- Directed by: David Blumenfeld and Matthew Kalman
- Produced by: David Blumenfeld and Matthew Kalman
- Starring: Yisrael Campbell
- Music by: Hadag Nachash
- Distributed by: Alden Films
- Release date: 2008;
- Running time: 43 min
- Language: English

= Circumcise Me =

Circumcise Me is a 2008 biographical film about the American-born Israeli comedian Yisrael Campbell. It was produced by Matthew Kalman, foreign news correspondent in Jerusalem for USA Today, Canada's Globe & Mail and other newspapers, and David Blumenfeld, an Israel-based photographer who has photographed for Time, Newsweek and other publications.
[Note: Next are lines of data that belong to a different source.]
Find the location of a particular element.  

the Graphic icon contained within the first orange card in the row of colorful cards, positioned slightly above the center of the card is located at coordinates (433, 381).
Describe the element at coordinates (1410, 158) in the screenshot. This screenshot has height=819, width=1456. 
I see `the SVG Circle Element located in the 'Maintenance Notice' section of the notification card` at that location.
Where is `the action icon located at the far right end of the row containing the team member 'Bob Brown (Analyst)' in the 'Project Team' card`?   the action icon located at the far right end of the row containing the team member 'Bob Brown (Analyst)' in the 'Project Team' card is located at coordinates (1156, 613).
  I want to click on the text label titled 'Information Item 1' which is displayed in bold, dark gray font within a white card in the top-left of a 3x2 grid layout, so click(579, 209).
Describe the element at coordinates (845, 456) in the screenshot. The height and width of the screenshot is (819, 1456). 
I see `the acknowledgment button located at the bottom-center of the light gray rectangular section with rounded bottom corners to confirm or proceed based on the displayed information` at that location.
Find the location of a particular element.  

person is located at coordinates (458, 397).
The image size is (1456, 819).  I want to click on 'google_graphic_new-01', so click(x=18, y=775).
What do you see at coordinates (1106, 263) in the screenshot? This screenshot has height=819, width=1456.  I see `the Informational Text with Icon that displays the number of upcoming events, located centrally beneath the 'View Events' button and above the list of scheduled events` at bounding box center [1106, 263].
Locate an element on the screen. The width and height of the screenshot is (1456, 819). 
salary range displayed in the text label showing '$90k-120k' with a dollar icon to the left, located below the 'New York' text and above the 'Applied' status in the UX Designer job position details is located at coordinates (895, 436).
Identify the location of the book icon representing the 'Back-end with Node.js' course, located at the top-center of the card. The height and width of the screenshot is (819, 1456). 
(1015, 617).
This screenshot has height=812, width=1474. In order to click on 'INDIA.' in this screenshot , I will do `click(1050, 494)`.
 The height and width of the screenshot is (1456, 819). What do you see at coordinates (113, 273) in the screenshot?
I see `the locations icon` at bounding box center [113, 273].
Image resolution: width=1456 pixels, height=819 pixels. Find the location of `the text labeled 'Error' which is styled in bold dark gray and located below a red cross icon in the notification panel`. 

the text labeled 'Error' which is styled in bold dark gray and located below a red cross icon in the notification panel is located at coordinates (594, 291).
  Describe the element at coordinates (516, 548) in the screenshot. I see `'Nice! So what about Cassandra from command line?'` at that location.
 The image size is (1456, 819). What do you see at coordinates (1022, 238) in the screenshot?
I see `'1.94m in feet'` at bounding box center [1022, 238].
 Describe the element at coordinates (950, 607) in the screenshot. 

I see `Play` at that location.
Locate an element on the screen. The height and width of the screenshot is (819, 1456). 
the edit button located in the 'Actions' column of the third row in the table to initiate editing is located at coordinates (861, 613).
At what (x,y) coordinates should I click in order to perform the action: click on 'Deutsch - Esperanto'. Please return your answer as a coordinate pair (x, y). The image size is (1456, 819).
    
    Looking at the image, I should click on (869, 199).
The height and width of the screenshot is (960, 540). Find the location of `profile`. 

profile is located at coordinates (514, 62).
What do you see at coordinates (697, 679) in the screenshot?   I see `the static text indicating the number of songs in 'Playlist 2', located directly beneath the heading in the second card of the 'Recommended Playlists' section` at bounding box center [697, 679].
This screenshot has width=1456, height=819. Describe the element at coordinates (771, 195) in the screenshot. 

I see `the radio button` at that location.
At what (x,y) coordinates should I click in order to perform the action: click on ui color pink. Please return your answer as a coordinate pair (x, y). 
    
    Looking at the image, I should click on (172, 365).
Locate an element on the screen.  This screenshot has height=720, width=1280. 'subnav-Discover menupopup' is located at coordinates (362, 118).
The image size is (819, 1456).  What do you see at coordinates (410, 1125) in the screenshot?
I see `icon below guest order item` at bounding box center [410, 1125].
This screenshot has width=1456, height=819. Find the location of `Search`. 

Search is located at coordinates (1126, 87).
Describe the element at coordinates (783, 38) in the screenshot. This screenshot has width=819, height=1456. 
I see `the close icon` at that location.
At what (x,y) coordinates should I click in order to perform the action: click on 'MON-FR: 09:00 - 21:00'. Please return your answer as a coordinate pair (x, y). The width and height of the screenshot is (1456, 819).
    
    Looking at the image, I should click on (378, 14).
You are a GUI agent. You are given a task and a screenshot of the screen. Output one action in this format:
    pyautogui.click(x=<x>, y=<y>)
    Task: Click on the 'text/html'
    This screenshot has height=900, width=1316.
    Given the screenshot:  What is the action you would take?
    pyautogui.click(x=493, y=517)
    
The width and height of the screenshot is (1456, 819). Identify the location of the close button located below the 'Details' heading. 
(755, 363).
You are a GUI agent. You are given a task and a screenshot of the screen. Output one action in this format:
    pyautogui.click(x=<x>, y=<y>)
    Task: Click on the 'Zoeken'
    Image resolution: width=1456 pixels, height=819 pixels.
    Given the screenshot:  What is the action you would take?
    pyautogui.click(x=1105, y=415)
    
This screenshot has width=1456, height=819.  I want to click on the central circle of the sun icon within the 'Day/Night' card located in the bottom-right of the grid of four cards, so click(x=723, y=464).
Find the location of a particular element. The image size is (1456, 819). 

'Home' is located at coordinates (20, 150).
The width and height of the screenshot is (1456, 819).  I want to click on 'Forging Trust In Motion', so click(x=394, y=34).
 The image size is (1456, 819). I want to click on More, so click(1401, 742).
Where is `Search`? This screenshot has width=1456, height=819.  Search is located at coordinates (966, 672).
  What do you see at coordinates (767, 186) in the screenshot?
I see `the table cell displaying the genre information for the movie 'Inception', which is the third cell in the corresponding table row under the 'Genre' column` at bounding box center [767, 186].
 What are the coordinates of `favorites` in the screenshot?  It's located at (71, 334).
The film, originally screened under the title It's Not in Heaven: The Comedy of Yisrael Campbell, is about a Catholic convert to Judaism who has become a stand-up comedy star in Israel. Campbell's routine riffs on the fact that he converted to Judaism three times, once Reform, once Conservative and once Orthodox. The film has been screened in Toronto and Jerusalem, and was released in the United States by Alden Films in 2008.

== Reception ==
The Economist called the film "hilarious and moving". Academic Maureen Puffer-Rothenberg recommended it for Jewish studies programs, observing that it demonstrated the coexistence of religious traditions and modern sensibilities.